What is the value of $a+b+c$ ?

Note : $i=\sqrt{-1}$ .

The answer is 10.

2 solutions

Chew-Seong Cheong
Dec 20, 2015

From Euler's identity, we have:

$\begin{aligned} e^{ix} & = \color{#3D99F6}{\cos x} + i \sin x \quad \quad \quad \quad \quad \small \color{#3D99F6}{\text{As } \sin^2 x + \cos^2 x = 1} \\ & = \color{#3D99F6}{\pm \sqrt{1-\sin^2 x}} + i \sin x \quad \quad \small \color{#3D99F6}{\text{Since }\sin x = \frac{3}{2}} \\ & = \pm \sqrt{1-\frac{9}{4}} + i\frac{3}{2} \\ & = \frac{\pm \sqrt{-5}}{2} + i\frac{3}{2} \\ & = i \left(\frac{3 \pm \sqrt{5}}{2} \right) \\ & = e^{i\frac{\pi}{2}} \left( \frac{3 \pm \sqrt{5}}{2}\right) \\ \Rightarrow ix & = i \frac{\pi}{2} + \ln \left(\frac{3 \pm \sqrt{5}}{2}\right) \quad \quad \small \color{#3D99F6}{\times (-i) \text{ throughout}} \\ x & = \frac{\pi}{2} - i \ln \left(\frac{3 \pm \sqrt{5}}{2}\right) \end{aligned}$

$\Rightarrow a + b + c = 3+5+2 = \boxed{10}$

nice solution, i had a similar one. as a coincidence the stuff inside the log is $\phi^{\pm 2}$ where the golden ratio is being used. upvoted!

Aareyan Manzoor - 5 years, 5 months ago

Excellent! This is exactly the way I arrived at my answer! However, I needed to use $u=e^{ix}$ in order to see that I could solve it like a quadratic haha.

Either way, I don't know why, but it seems apparent to me that you are supposed to drop the plus/minus sign and only use plus sign.

Nice job!

Jason Simmons - 5 years, 5 months ago

$\ln(x)$ is only defined when $x>0$ .

Chew-Seong Cheong - 5 years, 5 months ago

Sorry, but $\frac{3-\sqrt{5}}{2}>0$ . Let me think.

Chew-Seong Cheong - 5 years, 5 months ago

This is true, however I just wrote a wiki (on Brilliant) explaining how the natural logarithm can be evaluated for complex numbers and negative numbers. For example $\ln (-1) = i \pi$ Go onto Brilliant's search bar and type "Complex Logarithms" and my wiki should be the first result

Jason Simmons - 5 years, 5 months ago

@Jason Simmons – Thanks for the discussion. I have simplified the solution just using $sin^2 x + \cos^2 x = 1$ and avoided the negative square-root issue. Check if you substitute the other value for $x$ would it satisfies the equation.

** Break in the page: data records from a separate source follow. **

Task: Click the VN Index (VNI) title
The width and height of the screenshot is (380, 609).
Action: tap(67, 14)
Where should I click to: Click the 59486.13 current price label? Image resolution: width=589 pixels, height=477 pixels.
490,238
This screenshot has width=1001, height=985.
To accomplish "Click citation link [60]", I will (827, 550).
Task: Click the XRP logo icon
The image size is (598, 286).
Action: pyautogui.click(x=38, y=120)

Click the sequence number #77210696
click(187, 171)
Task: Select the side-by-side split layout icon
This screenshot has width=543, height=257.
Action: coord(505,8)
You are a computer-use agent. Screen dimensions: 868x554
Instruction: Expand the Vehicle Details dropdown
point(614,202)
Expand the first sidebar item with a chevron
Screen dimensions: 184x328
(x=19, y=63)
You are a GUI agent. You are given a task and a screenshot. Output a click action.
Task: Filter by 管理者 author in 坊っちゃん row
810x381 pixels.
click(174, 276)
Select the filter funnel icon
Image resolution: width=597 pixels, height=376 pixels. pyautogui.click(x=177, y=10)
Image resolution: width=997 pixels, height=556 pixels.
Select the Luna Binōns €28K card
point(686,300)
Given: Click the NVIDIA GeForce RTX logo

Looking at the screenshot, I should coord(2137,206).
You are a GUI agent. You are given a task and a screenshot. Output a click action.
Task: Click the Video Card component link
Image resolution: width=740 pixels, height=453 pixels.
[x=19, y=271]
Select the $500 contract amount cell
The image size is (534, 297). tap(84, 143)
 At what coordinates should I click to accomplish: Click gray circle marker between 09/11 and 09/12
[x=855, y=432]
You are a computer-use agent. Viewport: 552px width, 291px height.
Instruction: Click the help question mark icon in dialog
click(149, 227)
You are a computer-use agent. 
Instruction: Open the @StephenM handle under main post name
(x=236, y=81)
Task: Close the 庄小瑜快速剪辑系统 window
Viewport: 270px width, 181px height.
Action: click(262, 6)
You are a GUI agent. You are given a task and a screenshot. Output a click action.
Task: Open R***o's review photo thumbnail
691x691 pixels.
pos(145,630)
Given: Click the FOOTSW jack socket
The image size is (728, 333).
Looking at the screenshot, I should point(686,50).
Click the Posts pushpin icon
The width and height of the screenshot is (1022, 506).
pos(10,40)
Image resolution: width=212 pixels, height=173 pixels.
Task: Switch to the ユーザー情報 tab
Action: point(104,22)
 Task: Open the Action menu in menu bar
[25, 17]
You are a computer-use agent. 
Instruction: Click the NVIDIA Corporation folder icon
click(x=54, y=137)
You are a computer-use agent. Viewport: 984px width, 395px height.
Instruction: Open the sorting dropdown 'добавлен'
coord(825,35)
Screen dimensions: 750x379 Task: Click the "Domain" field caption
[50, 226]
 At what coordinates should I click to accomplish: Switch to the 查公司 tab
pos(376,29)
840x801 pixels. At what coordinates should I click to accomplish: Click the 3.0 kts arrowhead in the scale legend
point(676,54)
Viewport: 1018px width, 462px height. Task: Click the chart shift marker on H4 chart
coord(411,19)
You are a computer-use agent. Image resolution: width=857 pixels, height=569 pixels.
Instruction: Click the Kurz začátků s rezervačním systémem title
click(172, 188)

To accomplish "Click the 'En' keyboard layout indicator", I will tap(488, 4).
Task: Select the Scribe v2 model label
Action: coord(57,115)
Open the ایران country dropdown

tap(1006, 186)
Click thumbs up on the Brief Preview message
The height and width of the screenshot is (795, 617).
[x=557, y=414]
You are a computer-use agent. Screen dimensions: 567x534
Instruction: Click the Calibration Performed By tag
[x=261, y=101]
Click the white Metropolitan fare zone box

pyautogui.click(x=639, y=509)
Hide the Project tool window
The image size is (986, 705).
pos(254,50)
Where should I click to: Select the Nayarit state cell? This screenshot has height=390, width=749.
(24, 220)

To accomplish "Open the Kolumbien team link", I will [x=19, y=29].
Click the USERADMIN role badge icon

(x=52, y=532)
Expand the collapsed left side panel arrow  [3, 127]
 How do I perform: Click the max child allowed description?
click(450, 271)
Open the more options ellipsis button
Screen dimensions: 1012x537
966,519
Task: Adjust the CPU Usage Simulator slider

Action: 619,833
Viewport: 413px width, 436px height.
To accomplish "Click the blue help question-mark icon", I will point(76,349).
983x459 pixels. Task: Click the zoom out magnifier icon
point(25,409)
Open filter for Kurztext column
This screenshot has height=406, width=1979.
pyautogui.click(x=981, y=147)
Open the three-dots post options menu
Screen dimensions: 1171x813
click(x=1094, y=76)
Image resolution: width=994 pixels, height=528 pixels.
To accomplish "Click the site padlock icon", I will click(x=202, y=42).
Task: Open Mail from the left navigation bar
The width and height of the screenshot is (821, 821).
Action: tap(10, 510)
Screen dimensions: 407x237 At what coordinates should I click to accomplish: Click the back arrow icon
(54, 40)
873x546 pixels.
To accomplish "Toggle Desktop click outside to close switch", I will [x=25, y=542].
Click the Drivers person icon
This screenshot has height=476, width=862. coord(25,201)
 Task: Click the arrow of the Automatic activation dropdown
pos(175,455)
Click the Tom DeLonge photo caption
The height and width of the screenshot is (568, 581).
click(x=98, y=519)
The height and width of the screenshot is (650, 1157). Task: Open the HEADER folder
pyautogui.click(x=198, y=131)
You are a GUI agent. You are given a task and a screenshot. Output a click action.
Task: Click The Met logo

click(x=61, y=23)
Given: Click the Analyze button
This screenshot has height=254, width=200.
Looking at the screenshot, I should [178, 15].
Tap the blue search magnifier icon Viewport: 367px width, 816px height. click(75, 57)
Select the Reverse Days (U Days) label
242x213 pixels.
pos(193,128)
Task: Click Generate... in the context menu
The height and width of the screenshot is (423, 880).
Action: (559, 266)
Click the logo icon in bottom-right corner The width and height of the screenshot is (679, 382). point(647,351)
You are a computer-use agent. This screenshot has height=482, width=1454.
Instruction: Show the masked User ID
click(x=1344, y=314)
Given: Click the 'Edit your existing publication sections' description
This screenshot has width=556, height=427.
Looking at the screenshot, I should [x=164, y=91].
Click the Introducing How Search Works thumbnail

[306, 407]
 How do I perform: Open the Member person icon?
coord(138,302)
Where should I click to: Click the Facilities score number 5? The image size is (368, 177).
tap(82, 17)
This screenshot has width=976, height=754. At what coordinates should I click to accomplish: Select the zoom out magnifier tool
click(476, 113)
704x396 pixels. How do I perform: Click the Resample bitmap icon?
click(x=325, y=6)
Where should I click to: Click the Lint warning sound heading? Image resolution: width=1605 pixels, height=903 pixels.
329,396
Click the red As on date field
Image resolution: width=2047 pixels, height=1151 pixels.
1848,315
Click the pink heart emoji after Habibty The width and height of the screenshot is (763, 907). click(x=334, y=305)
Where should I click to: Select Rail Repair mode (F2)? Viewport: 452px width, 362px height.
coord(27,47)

Chew-Seong Cheong - 5 years, 5 months ago

@Chew-Seong Cheong – Since $\cos x = \pm \sqrt{1-\sin^2x}$ , I don't think the negative square-root issue has been resolved.

shaurya gupta - 5 years, 5 months ago

@Shaurya Gupta – You are right.

Chew-Seong Cheong - 5 years, 5 months ago

@Chew-Seong Cheong – Maybe it has something to do with the being the principal solution.

shaurya gupta - 5 years, 5 months ago

@Shaurya Gupta – Actually both $x = \dfrac{\pi}{2} - i \ln \left(\dfrac{3 \pm \sqrt{5}}{2}\right)$ are correct. Lazy to check, I have used Wolfram Alpha to check it (see here ). It should be "a" principle solution instead of "the". Thanks for the query.

Chew-Seong Cheong - 5 years, 5 months ago

@Chew-Seong Cheong – Thanks for pointing that out! I'm going to change the problem to $\pm$ . By the way, how did you make the hyperlink?

Jason Simmons - 5 years, 5 months ago

@Jason Simmons – You key in the comment box here "['link title']" and followed by "('link address')" without any space between them.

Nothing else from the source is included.